Bus Restu Terguling di Tol Jombang–Mojokerto, Penumpang Ungkap Momen Mencekam

Kondisi IGD RSUD Jombang yang dipenuhi dengan korban laka tunggal bus di tol Jomo. (Kevin Nizar)
  • Whatsapp

TEMBELANG, KabarJombang.com — Kecelakaan tunggal yang melibatkan bus Restu terjadi di ruas Tol Jombang–Mojokerto pada Kamis (2/4/2026) malam. Insiden tersebut meninggalkan trauma mendalam bagi para penumpang, salah satunya Michel Gilbert, warga Surabaya yang selamat dari peristiwa tersebut.

Peristiwa nahas itu terjadi di KM 687, tepatnya di wilayah Desa Kedunglosari, Kecamatan Tembelang, Kabupaten Jombang. Saat kejadian, bus dilaporkan dalam kondisi penuh penumpang dan tengah melaju menuju Surabaya dan Madiun.

Baca Juga

Michel menuturkan, sebelum bus terguling, ia sempat merasakan adanya kejanggalan pada laju kendaraan. Ia mengira sopir sedang berusaha menghindari sesuatu di jalan. Namun, dugaan tersebut berubah menjadi kepanikan ketika bus tiba-tiba kehilangan keseimbangan.

“Awalnya terasa oleng, saya pikir sopir menghindari sesuatu. Tapi tidak lama kemudian bus langsung terguling,” ujar Michel saat ditemui di Instalasi Gawat Darurat RSUD Jombang.

Ia menjelaskan, kejadian berlangsung sangat cepat hingga para penumpang tidak sempat bersiap. Dalam hitungan detik, suasana di dalam bus berubah menjadi kacau. Sejumlah penumpang berteriak, sementara lainnya berusaha mencari jalan keluar di tengah kondisi kabin yang gelap dan sempit.

Menurut Michel, dirinya tidak sempat menyelamatkan barang bawaan. Ia mengaku hanya fokus untuk keluar dari dalam bus demi menyelamatkan diri.

“Saya tidak sempat ambil barang, yang penting bisa keluar dan selamat,” katanya.

Akibat kejadian tersebut, Michel mengalami luka di bagian wajah dan sempat kesulitan berjalan saat proses evakuasi. Ia menyebut dirinya dibantu petugas medis ketika turun dari ambulans setibanya di rumah sakit.

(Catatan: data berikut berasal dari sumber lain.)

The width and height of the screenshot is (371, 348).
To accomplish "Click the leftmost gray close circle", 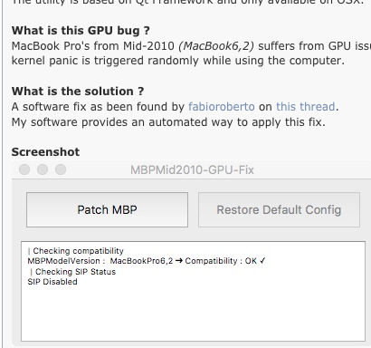I will point(24,169).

Sementara itu, Humas Astra Infra Toll Road Jombang–Mojokerto, Dela Rosita, menyampaikan bahwa kecelakaan tersebut merupakan insiden tunggal. Ia menjelaskan, berdasarkan informasi awal, bus diduga terperosok ke median jalan hingga melintang dan sempat mengganggu arus lalu lintas dari kedua arah.

Dela juga mengungkapkan bahwa jumlah penumpang di dalam bus diperkirakan mencapai sekitar 35 orang saat kejadian.

Hingga kini, pihak terkait masih melakukan penyelidikan untuk mengetahui penyebab pasti kecelakaan tersebut.